## [What needs to be done]
Going down the data below, set down exactly the line with "Dismiss the modal with the X" and each line after it through the line with "Click sort icon"; no other lines.

## [Records shown]
========
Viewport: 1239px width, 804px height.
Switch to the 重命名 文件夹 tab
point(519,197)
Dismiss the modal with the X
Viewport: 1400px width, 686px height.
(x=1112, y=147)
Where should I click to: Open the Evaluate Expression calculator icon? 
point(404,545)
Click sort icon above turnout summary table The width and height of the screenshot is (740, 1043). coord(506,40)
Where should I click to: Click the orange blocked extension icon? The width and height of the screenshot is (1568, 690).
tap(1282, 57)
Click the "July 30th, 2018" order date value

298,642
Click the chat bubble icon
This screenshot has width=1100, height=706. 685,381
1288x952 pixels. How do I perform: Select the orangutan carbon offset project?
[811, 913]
========
## [Result of this task]
Dismiss the modal with the X
Viewport: 1400px width, 686px height.
(x=1112, y=147)
Where should I click to: Open the Evaluate Expression calculator icon? 
point(404,545)
Click sort icon above turnout summary table The width and height of the screenshot is (740, 1043). coord(506,40)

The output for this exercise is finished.